CILACAP, SATELITPOST – Meski sering diadakan patroli secara rutin oleh Satuan Polisi Pamong Praja (Satpol PP) Kabupaten Cilacap. Sejumlah pengemis, gelandangan dan orang terlantar (PGOT) masih membandel meminta minta di sejumlah titik lampu merah di Cilacap, Kamis (7/11).

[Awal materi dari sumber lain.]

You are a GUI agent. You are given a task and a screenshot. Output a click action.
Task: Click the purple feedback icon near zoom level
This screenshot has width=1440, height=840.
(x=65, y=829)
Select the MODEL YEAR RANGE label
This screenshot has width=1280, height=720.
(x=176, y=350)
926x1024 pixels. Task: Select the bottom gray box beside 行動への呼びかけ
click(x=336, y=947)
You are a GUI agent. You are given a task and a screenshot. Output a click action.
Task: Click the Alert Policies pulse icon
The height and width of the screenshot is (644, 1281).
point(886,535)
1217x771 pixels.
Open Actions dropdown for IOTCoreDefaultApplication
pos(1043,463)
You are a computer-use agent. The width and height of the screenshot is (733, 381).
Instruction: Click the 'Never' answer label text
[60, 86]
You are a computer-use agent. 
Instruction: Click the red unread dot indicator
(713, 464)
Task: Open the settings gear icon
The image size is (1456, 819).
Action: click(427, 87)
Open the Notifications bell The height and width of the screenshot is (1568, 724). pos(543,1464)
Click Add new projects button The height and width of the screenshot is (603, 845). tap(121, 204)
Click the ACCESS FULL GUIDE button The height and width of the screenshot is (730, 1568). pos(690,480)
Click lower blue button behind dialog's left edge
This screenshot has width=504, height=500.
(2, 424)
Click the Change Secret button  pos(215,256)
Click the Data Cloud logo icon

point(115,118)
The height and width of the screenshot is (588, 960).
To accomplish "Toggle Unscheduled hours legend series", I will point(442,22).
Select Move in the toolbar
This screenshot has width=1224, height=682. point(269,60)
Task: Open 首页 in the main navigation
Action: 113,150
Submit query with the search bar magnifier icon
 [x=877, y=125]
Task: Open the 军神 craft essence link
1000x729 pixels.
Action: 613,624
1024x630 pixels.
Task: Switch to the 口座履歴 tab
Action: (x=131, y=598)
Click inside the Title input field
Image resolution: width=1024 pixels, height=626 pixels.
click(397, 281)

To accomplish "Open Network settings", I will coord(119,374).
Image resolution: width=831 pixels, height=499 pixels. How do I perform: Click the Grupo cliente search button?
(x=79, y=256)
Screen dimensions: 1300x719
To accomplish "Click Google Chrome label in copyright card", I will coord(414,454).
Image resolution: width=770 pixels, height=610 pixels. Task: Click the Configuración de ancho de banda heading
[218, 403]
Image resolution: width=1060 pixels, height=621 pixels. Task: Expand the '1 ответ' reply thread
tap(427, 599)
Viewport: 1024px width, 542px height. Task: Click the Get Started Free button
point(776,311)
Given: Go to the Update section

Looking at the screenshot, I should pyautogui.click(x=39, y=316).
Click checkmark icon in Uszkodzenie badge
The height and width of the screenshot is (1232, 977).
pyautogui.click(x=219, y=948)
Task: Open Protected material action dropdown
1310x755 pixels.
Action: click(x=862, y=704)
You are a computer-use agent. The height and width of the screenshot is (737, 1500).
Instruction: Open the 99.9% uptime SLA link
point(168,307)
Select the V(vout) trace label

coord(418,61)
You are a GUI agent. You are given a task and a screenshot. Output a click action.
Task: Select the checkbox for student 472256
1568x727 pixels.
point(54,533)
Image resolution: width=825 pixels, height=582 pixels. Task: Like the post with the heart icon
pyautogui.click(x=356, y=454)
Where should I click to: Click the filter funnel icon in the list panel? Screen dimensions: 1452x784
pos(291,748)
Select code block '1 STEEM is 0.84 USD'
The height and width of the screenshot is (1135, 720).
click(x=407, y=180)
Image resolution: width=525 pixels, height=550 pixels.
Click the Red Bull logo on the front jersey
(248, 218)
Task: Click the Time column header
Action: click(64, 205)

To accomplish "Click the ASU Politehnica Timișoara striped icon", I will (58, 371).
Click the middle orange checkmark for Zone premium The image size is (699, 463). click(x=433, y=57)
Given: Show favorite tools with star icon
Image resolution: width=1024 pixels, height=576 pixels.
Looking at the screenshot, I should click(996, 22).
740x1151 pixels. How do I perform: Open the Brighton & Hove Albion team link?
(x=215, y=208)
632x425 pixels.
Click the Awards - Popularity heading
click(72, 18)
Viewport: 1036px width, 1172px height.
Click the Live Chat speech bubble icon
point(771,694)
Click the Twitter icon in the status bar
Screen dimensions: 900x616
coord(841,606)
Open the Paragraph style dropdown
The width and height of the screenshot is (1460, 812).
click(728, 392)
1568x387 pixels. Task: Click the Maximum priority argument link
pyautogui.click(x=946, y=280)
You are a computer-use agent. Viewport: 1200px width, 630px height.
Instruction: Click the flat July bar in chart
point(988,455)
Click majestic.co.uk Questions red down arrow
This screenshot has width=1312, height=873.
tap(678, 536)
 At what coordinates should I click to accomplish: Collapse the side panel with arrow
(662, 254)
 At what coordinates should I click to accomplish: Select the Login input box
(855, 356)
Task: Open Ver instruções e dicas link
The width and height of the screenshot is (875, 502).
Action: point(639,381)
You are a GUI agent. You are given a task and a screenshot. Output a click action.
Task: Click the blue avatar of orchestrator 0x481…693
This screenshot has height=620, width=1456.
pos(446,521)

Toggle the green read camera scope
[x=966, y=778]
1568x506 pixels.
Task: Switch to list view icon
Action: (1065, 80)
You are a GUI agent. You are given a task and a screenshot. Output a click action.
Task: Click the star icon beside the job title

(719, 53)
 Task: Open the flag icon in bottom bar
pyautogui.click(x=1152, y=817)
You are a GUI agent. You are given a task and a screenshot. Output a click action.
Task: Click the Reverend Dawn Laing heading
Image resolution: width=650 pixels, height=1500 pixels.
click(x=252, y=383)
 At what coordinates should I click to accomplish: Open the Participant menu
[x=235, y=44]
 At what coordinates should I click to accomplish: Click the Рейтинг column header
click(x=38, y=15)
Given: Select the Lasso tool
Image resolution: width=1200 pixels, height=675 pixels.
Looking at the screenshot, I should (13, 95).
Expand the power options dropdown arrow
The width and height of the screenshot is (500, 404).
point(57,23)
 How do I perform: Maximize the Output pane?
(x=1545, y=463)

Kepala Satpol PP Cilacap, Yuliaman Sutrisno sebelumnya mengatakan, bahwa pihaknya selalu melakukan patroli secara rutin yakni bisa sampai tiga kali dalam sehari. Namum sejumlah PGOT masih mencuri-curi waktu ketika petugas sedang tidak patroli. “Bahkan kadang kita juga menerima aduan itu, ya kita bergerak walaupun diluar patroli yang sering kita laksanakan,” ujar dia.

Bahkan tidak hanya PGOT saja, pelanggaran K3 (Ketertiban, Kebersihan dan Keindahan) masih dijumpai. Maka dari itu, untuk lebih memperkuat Perda K3 yang dinilai masih lemah dan kurang up to date. Satpol PP Cilacap mendorong untuk segera merevisi Perda tersebut.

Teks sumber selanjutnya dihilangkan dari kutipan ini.